Identity Provider API

The IdentityProviderHandle class provides a fluent API for managing Keycloak identity providers. It allows you to create, update, delete, and retrieve identity providers within a specific realm.

Class: IdentityProviderHandle

Constructor

constructor(core: KeycloakAdminClient, realmHandle: RealmHandle, alias: string)

• Parameters:
  • core: An instance of KeycloakAdminClient.
  • realmHandle: A handle to the realm where the identity provider resides.
  • alias: The alias of the identity provider to manage.

---

Instance Methods

get()

Fetches the identity provider by its alias and updates the instance's identityProvider property.

public async get(): Promise<IdentityProviderRepresentation | null>

• Returns: The identity provider representation or null if the identity provider does not exist.

---

create(data: IdentityProviderInputData)

Creates a new identity provider.

public async create(data: IdentityProviderInputData)

• Parameters:
  • data: The data for the new identity provider.
• Throws: An error if the identity provider already exists.

---

update(data: IdentityProviderInputData)

Updates the identity provider's details.

public async update(data: IdentityProviderInputData)

• Parameters:
  • data: The updated data for the identity provider.
• Throws: An error if the identity provider does not exist.

---

delete()

Deletes the identity provider.

public async delete()

• Throws: An error if the identity provider does not exist.

---

ensure(data: IdentityProviderInputData)

Ensures the identity provider exists. If it does, updates it; otherwise, creates it.

public async ensure(data: IdentityProviderInputData)

• Parameters:
  • data: The data for the identity provider.

---

discard()

Deletes the identity provider if it exists.

public async discard()

• Returns: The alias of the deleted identity provider.

---

listMappers()

Lists mappers configured on the identity provider.

public async listMappers()

---

listMapperTypes()

Lists the mapper types available for the identity provider.

public async listMapperTypes()

---

mapper(mapperName: string)

Returns an IdentityProviderMapperHandle scoped to the current identity provider.

public mapper(mapperName: string)

---

Constants

defaultIdentityProviderData

Default data for creating an identity provider.

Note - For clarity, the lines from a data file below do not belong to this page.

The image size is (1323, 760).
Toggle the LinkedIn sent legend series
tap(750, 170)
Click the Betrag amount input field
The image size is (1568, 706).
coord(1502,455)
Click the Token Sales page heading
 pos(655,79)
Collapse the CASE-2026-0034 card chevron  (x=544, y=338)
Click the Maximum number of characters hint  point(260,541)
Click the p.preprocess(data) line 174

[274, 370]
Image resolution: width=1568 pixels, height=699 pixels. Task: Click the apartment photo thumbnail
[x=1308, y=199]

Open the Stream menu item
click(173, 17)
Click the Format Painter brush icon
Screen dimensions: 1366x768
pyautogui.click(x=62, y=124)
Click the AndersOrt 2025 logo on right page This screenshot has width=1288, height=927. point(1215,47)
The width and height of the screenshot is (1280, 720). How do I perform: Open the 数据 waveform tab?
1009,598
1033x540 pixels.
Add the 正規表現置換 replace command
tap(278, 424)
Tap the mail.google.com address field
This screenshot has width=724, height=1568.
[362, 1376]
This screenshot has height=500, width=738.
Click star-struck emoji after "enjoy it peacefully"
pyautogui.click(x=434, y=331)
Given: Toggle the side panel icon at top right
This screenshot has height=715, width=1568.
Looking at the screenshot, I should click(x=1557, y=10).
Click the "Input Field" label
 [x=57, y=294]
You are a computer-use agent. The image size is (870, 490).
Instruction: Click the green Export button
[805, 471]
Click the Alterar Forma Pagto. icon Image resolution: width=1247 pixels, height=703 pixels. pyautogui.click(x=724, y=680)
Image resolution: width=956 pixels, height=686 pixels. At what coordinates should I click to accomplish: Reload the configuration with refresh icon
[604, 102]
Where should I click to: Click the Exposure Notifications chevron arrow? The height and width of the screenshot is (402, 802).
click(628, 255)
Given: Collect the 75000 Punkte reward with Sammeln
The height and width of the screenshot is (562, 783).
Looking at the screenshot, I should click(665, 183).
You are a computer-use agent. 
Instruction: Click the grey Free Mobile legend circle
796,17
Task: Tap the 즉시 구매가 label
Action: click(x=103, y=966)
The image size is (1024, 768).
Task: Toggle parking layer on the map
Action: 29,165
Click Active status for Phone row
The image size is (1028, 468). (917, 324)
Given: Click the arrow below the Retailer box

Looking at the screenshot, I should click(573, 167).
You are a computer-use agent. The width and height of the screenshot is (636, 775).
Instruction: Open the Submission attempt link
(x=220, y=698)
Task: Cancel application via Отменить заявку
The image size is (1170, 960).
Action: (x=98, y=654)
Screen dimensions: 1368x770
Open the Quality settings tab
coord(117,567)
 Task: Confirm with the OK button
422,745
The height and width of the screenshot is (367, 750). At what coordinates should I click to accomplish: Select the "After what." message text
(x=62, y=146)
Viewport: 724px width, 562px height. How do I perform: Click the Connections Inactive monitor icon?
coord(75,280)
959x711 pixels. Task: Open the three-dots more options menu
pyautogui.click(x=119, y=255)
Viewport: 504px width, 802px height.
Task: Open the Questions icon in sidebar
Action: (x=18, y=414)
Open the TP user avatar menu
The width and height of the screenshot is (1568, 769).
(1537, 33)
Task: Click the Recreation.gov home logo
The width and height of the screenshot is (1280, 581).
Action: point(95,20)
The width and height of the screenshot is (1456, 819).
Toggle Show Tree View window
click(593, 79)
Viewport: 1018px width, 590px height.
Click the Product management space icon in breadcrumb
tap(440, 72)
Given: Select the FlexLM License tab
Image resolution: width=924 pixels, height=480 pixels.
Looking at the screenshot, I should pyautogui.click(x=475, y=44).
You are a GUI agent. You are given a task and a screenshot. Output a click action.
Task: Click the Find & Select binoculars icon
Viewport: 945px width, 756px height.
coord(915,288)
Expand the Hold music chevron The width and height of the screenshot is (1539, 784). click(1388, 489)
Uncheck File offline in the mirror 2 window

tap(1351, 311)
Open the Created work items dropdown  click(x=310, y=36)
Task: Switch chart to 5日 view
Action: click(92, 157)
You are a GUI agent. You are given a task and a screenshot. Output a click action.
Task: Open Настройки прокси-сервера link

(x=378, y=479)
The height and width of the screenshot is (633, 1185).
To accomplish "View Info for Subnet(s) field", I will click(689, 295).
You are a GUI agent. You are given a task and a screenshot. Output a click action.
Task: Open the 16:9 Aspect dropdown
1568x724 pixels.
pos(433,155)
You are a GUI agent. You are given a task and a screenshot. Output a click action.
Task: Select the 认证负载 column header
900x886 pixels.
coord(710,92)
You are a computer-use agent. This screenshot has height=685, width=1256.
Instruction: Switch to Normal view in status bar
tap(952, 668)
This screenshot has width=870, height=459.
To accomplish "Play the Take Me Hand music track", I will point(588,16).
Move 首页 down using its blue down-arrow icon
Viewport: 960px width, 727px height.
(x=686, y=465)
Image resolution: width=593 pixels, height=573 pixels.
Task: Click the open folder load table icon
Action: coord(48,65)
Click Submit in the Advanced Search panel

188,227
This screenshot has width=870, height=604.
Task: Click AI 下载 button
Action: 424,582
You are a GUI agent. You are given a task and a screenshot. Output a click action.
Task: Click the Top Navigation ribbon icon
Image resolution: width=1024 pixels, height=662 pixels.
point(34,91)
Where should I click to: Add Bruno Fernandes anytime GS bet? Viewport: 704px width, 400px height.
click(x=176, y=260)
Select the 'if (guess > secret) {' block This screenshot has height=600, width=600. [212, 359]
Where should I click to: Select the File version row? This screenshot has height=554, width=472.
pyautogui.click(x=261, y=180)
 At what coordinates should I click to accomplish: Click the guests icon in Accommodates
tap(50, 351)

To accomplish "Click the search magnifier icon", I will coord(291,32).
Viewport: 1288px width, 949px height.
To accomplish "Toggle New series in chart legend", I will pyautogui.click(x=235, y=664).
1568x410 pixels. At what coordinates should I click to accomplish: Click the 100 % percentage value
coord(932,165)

export const defaultIdentityProviderData = Object.freeze({
  displayName: '',
  providerId: '',
  config: {
    metadataDescriptorUrl: '',
    authorizationUrl: '',
    tokenUrl: '',
    jwksUrl: '',
    logoutUrl: '',
    userInfoUrl: '',
    tokenIntrospectionUrl: '',
    issuer: '',
    validateSignature: 'true',
    pkceEnabled: 'false',
    clientAuthMethod: 'client_secret_post',
    clientId: '',
    clientSecret: '',
    clientAssertionSigningAlg: '',
    useJwksUrl: 'true',
    guiOrder: '',
  },
});

---

Types

IdentityProviderProviderId

The provider ID for the identity provider.

export type IdentityProviderProviderId =
  | 'saml'
  | 'oauth2'
  | 'oidc'
  | 'keycloak-oidc'
  | 'google'
  | 'facebook'
  | 'twitter'
  | 'linkedin-openid-connect'
  | 'github'
  | 'gitlab'
  | 'bitbucket'
  | 'paypal'
  | 'openshift-v4'
  | 'microsoft'
  | 'stackoverflow';

---

IdentityProviderInputData

The input data type for creating or updating an identity provider.

export type IdentityProviderInputData = Omit<IdentityProviderRepresentationExt, 'alias'>;

---

IdentityProviderRepresentationExt

An extended representation of the identity provider.

export interface IdentityProviderRepresentationExt extends IdentityProviderRepresentation {
  providerId?: IdentityProviderProviderId;
}

---

This API provides a comprehensive interface for managing Keycloak identity providers within a specific realm.